**Your tasks**.
(1) Decide whether each statement agrees with the article on laparoscopic urological surgery. For each, answer yes or no and quote the deciding words from the article. (a) Laparoscopy costs less than the traditional open operation. (b) Thomas W. Jarrett says laparoscopy is no longer seen as experimental. (c) Ralph Clayman is a professor of urology at Johns Hopkins University School of Medicine.
(2) Translate this sentence from the article on laparoscopic urological surgery into Spanish: "The new surgery takes longer and is more expensive than the traditional open operation, but laparoscopy pioneer Ralph Clayman, MD, says he believes the benefits are well worth the extra costs to hospitals and patients."
(3) Please go on with the article on laparoscopic urological surgery, starting after its last sentence.

**Reading text**.
June 4, 2001 (Anaheim, Calif.) -- Surgeons treating genital and urinary problems -- from prostate cancer to blockages in urinary flow -- are finding new ways to get under your skin without opening you up.
Laparoscopy, the use of sophisticated imaging technology to guide surgical instruments through small openings in the body, is promising faster recovery, less scarring and pain, and a quicker return to normal activity than more conventional surgical methods.
Doctors here for the annual meeting of the American Urological Association tell WebMD the new technology is becoming mainstream. As it does so, they say, specialists are perfecting the procedure, with results that are as good or better than traditional surgery requiring an incision.
"It's no longer seen as experimental," says Thomas W. Jarrett, MD, associate professor of urology at Johns Hopkins University School of Medicine in Baltimore. "This is an established alternative with good results."
The new surgery takes longer and is more expensive than the traditional open operation, but laparoscopy pioneer Ralph Clayman, MD, says he believes the benefits are well worth the extra costs to hospitals and patients.
"For the patient who can go home without a catheter [in their bladder, a common postsurgical occurrence], who has less pain, and who can go back to work quicker, that makes a big difference," says Clayman, professor of urology at Washington University School of Medicine in St. Louis.

**Exercise data**.
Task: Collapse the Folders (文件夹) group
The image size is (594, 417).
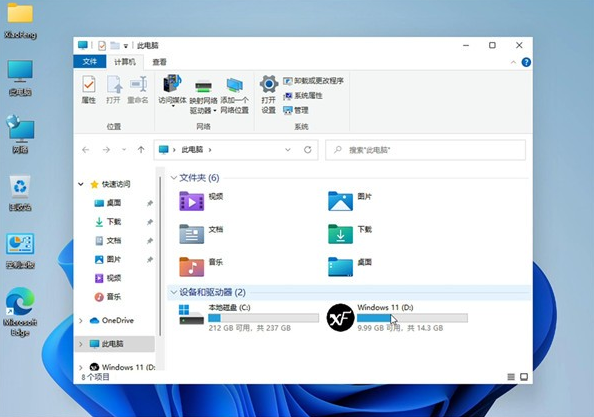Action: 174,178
...
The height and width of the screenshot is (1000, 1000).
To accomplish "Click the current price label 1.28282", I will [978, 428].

**Task answers**.
(1)
(a) No: "The new surgery takes longer and is more expensive than the traditional open operation"
(b) Yes: "It's no longer seen as experimental,"
(c) No: "professor of urology at Washington University School of Medicine in St. Louis"

(2) La nueva cirugía lleva más tiempo y es más cara que la operación abierta tradicional, pero el pionero de la laparoscopia Ralph Clayman, médico, dice que cree que los beneficios compensan con creces los costos adicionales para los hospitales y los pacientes.

(3)
Jarrett has used the procedure to treat a rare condition known as ureteropelvic junction obstruction, in which the flow of urine is blocked at the juncture between the kidney and the ureter, the tube that carries urine to the bladder. Normally, the condition is surgically treated by making a large incision in the patient's back and performing an operation called a "pyeloplasty" to repair the blockage.
With laparoscopy, Jarrett says, the same pyeloplasty can be performed by opening three small holes the size of a fingertip in the abdomen. In one opening, a tiny fiber optic camera is inserted that will provide a video image to the surgeon, who guides miniature surgical instruments through the other openings to perform the surgery.
In a study presented at the AUA meeting, Jarrett and colleagues at Johns Hopkins looked at the long-term outcomes of 99 patients who had received a laparoscopic pyeloplasty for urine blockage. After an average of 1.8 years, the success rate was 96%; and after 3.3 years, patients reported feeling substantially less pain than others undergoing conventional surgery.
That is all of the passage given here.